May 13, 2015

ESI Disputes Continue In Lawsuit Alleging $350 Million in Damages

by Alan Brooks

The ESI disputes that have plagued the parties and the court in Procaps v. Patheon Inc., Case No. 12-24356-CIV-GOODMAN (S.D.Fla. April 24, 2015) continued last month when Plaintiff Procaps refused to allow Defendant Patheon to depose its court-ordered computer forensics expert.  (Check out ILS’s previous articles here and here discussing Procaps’ failure to issue a litigation hold for over two years after filing its 2012 lawsuit alleging over $350 million in damages, its failure to have its US lawyers consult with its primary office in Columbia regarding search terms, and its admission that its ESI search efforts were inadequate, all of which led the court to appoint a Special Master and an independent computer forensics expert.)

The court-ordered computer forensics expert had filed a lengthy and highly-technical expert report.

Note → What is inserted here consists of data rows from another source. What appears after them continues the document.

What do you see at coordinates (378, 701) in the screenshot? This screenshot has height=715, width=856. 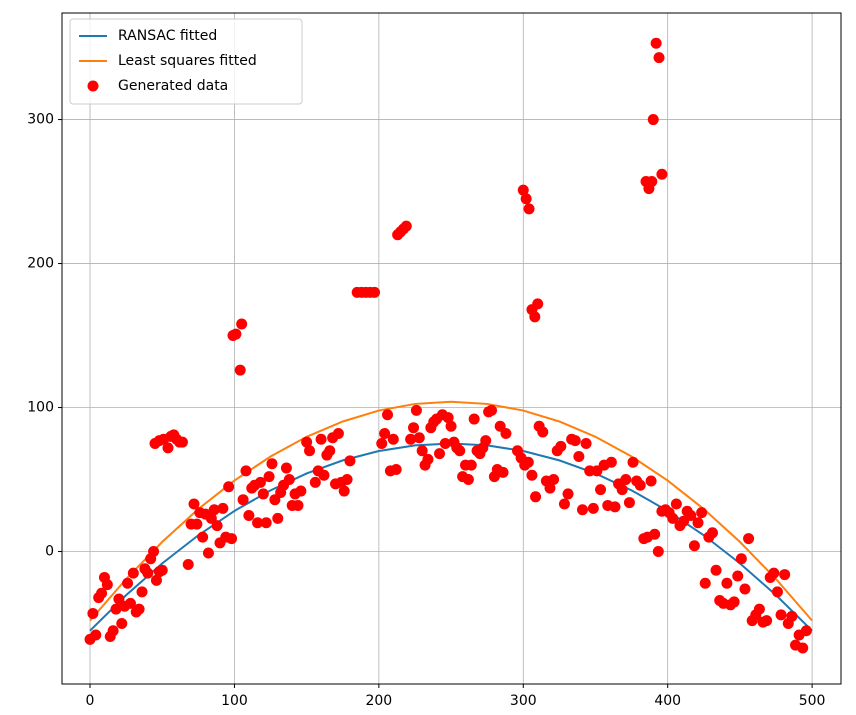 I see `x-tick-label: 200` at bounding box center [378, 701].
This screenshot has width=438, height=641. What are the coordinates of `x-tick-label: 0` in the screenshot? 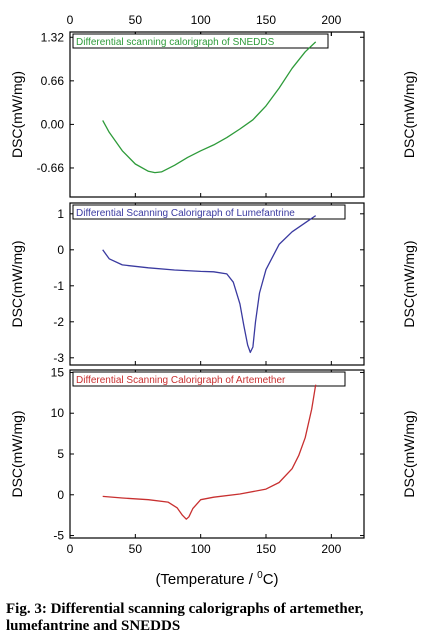 It's located at (70, 549).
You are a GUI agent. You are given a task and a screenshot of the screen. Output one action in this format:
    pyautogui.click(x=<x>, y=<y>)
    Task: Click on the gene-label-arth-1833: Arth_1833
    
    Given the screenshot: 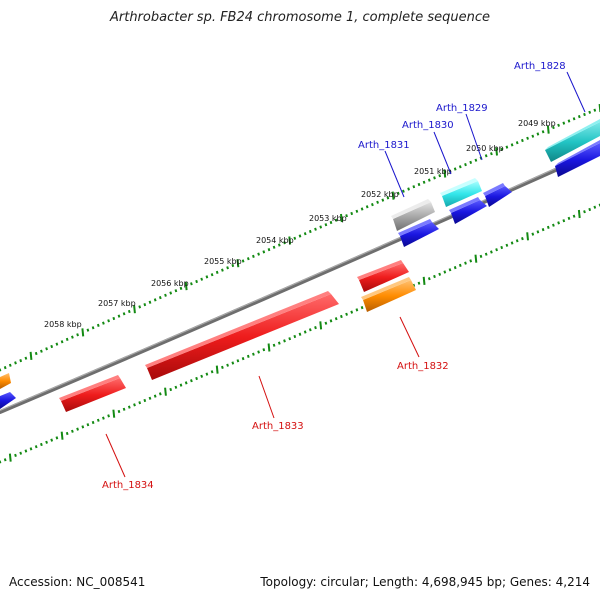 What is the action you would take?
    pyautogui.click(x=278, y=426)
    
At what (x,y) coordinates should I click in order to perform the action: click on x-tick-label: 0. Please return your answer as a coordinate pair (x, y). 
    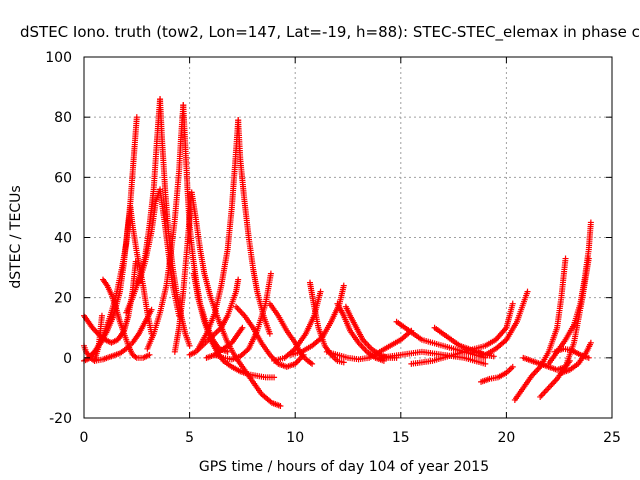
    Looking at the image, I should click on (84, 438).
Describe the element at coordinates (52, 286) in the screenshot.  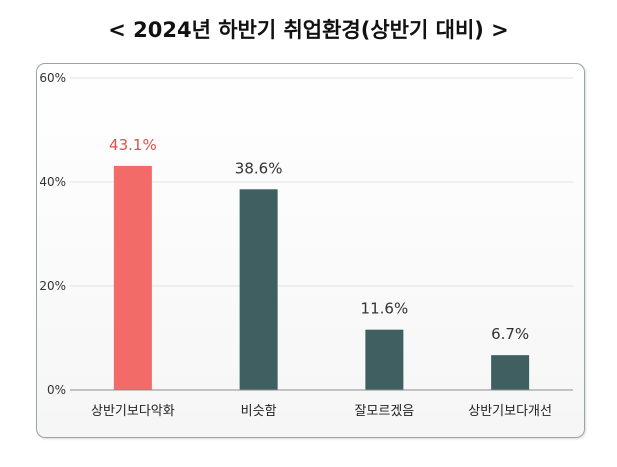
I see `y-tick-label: 20%` at that location.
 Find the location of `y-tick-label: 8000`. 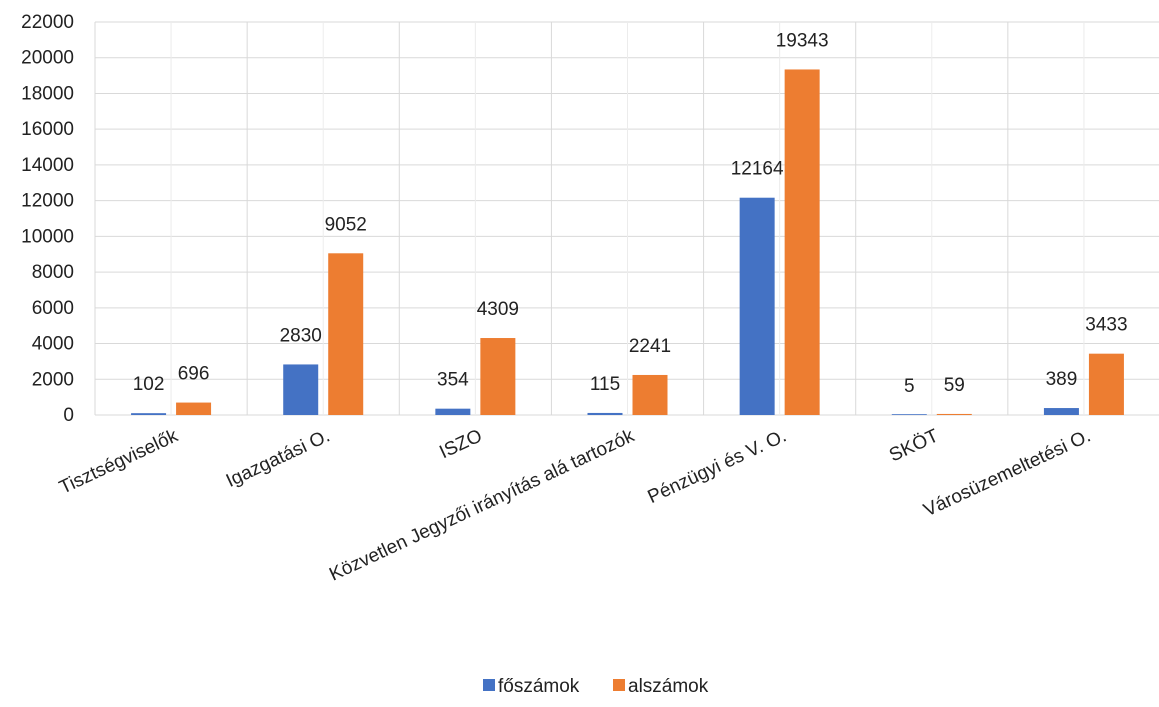

y-tick-label: 8000 is located at coordinates (53, 272).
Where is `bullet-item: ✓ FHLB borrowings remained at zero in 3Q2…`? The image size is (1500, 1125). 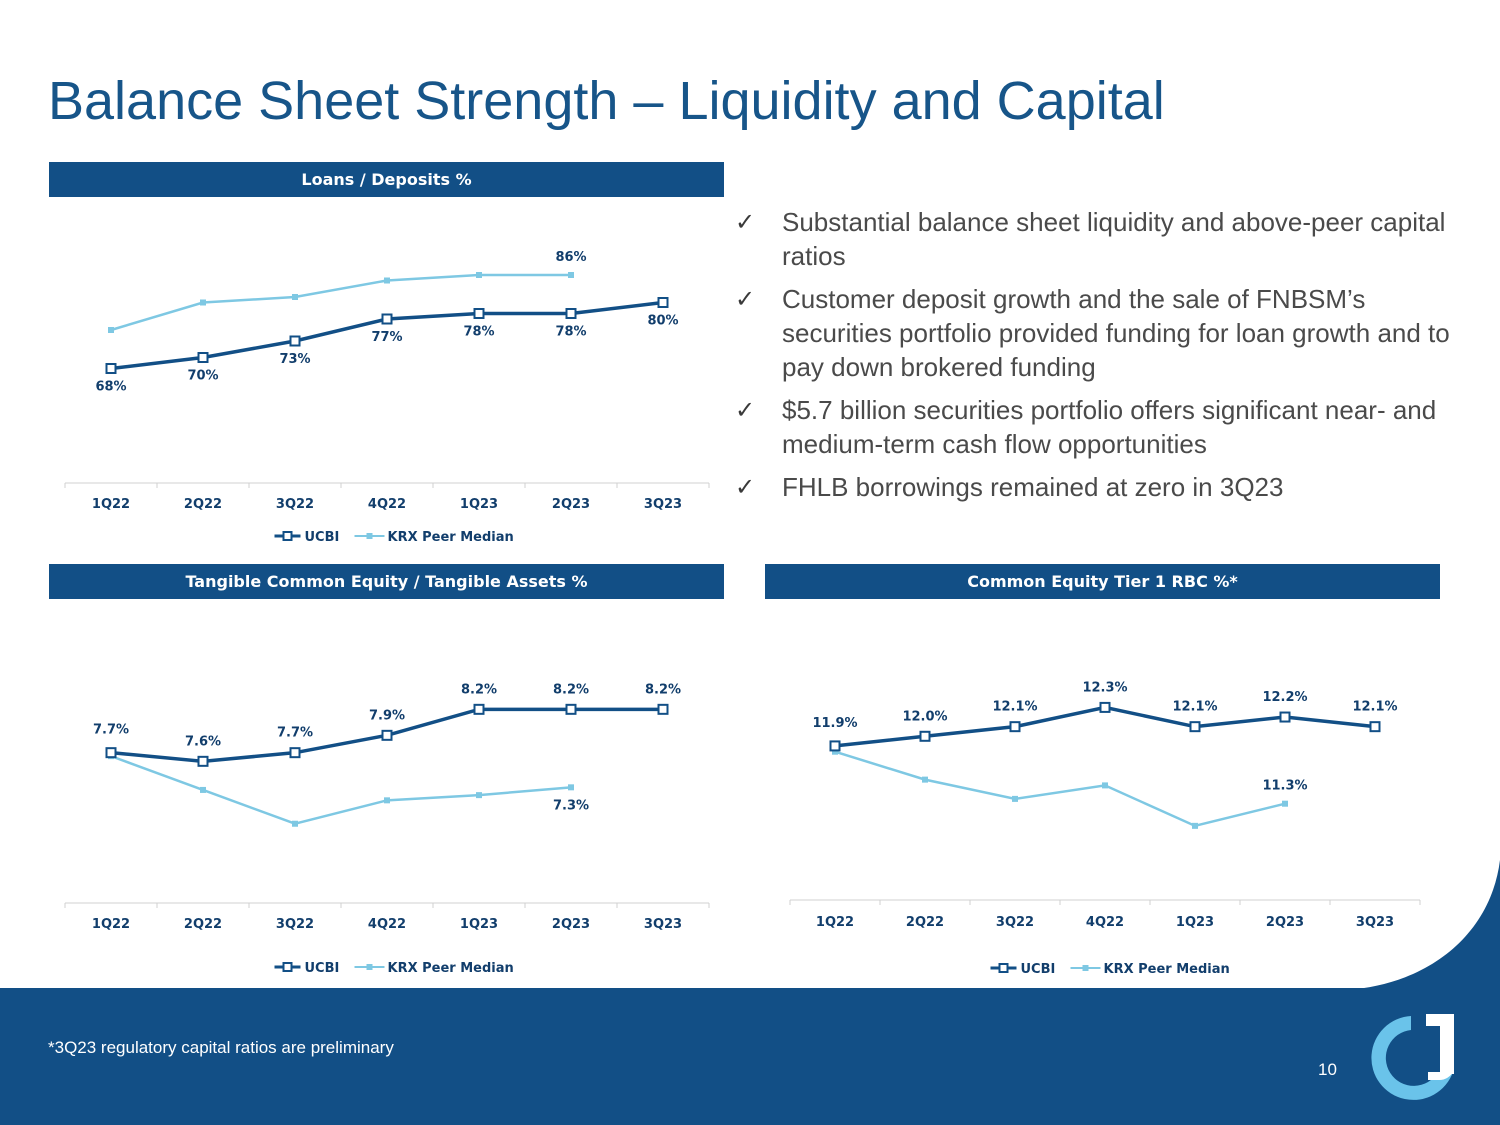
bullet-item: ✓ FHLB borrowings remained at zero in 3Q2… is located at coordinates (1095, 487).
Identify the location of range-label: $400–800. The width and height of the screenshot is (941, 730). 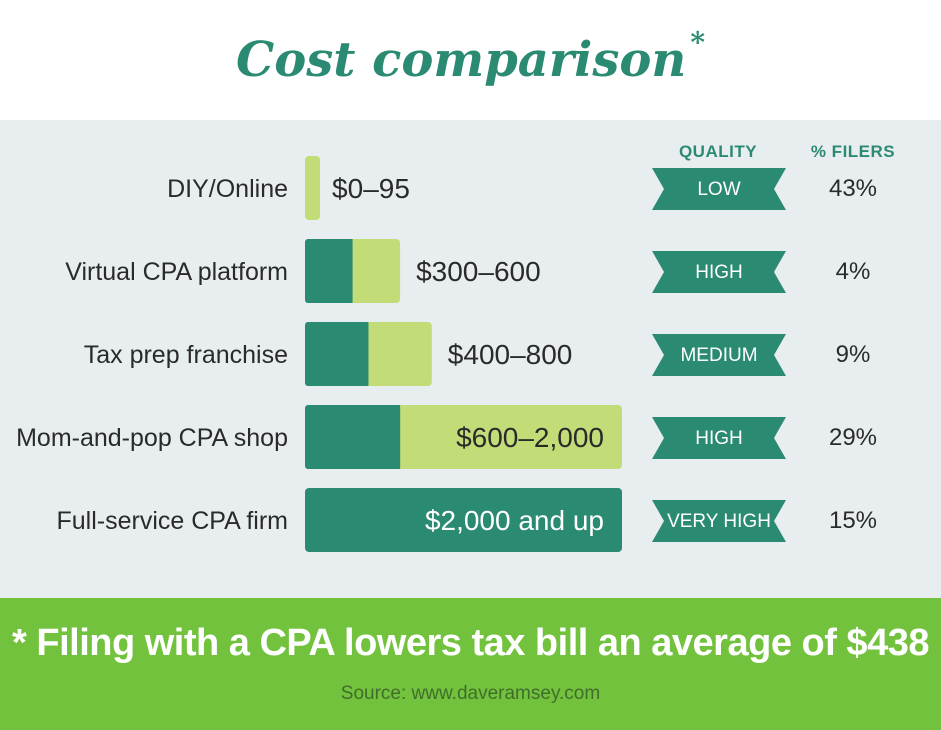
(510, 354).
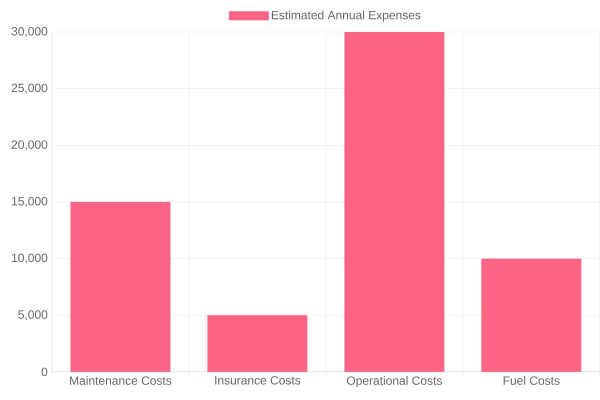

It noted that Procaps had deleted nearly 200,000 emails, PDFs, Microsoft Word, Excel and Power Point files after it filed its lawsuit in October 2012. Of these documents, 5,700 had a search term in the title, which would have made them subject to production. The report also noted that the same day the court ordered the parties to implement a litigation hold in 2014, Procaps deleted over 17,000 files, at least 278 of which had search terms in their titles.

Patheon sought to depose the forensic expert to support a potential motion for spoliation sanctions. Procaps objected, arguing that a local rule prohibited the deposition because Patheon had delayed in seeking the deposition, that no reasonable justification existed to compel the deposition, and that Patheon had already exceeded its deposition limits.

The Southern District of Florida first noted that FRCP 706(b)(2) permits parties to depose expert witnesses, and that the local rule regarding delay is permissive, not mandatory. Accordingly, the court ordered that Patheon could depose the expert witness, concluding that it would be beneficial to the court (and the parties) to have the expert deposed in preparation for trial given the complex ESI issues.